(Saved entries)
= Beginning of Section =

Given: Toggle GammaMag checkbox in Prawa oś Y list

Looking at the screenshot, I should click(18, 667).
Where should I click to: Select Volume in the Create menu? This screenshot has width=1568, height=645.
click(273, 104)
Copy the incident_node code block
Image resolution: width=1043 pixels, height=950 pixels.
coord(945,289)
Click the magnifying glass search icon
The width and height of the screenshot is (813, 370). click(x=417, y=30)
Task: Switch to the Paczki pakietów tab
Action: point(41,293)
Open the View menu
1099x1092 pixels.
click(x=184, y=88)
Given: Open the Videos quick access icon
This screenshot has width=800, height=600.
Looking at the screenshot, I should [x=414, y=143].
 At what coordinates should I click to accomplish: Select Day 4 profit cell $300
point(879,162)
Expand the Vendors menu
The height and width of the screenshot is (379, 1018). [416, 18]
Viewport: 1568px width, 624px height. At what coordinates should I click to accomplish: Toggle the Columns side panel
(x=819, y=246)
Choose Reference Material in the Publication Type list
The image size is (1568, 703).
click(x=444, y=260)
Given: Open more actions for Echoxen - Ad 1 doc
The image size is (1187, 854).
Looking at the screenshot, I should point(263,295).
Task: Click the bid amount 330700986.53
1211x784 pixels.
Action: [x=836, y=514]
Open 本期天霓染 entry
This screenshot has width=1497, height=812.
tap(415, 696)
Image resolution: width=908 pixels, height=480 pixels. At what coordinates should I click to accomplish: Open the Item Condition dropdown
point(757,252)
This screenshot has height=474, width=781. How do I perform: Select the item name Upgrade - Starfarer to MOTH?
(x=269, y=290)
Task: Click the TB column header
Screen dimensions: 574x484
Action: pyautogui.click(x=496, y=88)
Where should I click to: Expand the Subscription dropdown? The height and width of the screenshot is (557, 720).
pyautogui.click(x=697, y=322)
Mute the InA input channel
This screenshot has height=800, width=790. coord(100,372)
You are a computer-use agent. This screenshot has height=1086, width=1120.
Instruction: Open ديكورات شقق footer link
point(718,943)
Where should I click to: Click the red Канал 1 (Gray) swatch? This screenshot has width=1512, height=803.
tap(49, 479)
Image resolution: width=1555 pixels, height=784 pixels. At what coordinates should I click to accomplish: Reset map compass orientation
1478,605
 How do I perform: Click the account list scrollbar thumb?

= End of Section =

What you need to do: Write an exact transcription of every entry above.

Completed task:
Given: Toggle GammaMag checkbox in Prawa oś Y list

Looking at the screenshot, I should click(18, 667).
Where should I click to: Select Volume in the Create menu? This screenshot has width=1568, height=645.
click(273, 104)
Copy the incident_node code block
Image resolution: width=1043 pixels, height=950 pixels.
coord(945,289)
Click the magnifying glass search icon
The width and height of the screenshot is (813, 370). click(x=417, y=30)
Task: Switch to the Paczki pakietów tab
Action: point(41,293)
Open the View menu
1099x1092 pixels.
click(x=184, y=88)
Given: Open the Videos quick access icon
This screenshot has width=800, height=600.
Looking at the screenshot, I should [x=414, y=143].
 At what coordinates should I click to accomplish: Select Day 4 profit cell $300
point(879,162)
Expand the Vendors menu
The height and width of the screenshot is (379, 1018). [416, 18]
Viewport: 1568px width, 624px height. At what coordinates should I click to accomplish: Toggle the Columns side panel
(x=819, y=246)
Choose Reference Material in the Publication Type list
The image size is (1568, 703).
click(x=444, y=260)
Given: Open more actions for Echoxen - Ad 1 doc
The image size is (1187, 854).
Looking at the screenshot, I should point(263,295).
Task: Click the bid amount 330700986.53
1211x784 pixels.
Action: [x=836, y=514]
Open 本期天霓染 entry
This screenshot has width=1497, height=812.
tap(415, 696)
Image resolution: width=908 pixels, height=480 pixels. At what coordinates should I click to accomplish: Open the Item Condition dropdown
point(757,252)
This screenshot has height=474, width=781. How do I perform: Select the item name Upgrade - Starfarer to MOTH?
(x=269, y=290)
Task: Click the TB column header
Screen dimensions: 574x484
Action: pyautogui.click(x=496, y=88)
Where should I click to: Expand the Subscription dropdown? The height and width of the screenshot is (557, 720).
pyautogui.click(x=697, y=322)
Mute the InA input channel
This screenshot has height=800, width=790. coord(100,372)
You are a computer-use agent. This screenshot has height=1086, width=1120.
Instruction: Open ديكورات شقق footer link
point(718,943)
Where should I click to: Click the red Канал 1 (Gray) swatch? This screenshot has width=1512, height=803.
tap(49, 479)
Image resolution: width=1555 pixels, height=784 pixels. At what coordinates should I click to accomplish: Reset map compass orientation
1478,605
 How do I perform: Click the account list scrollbar thumb?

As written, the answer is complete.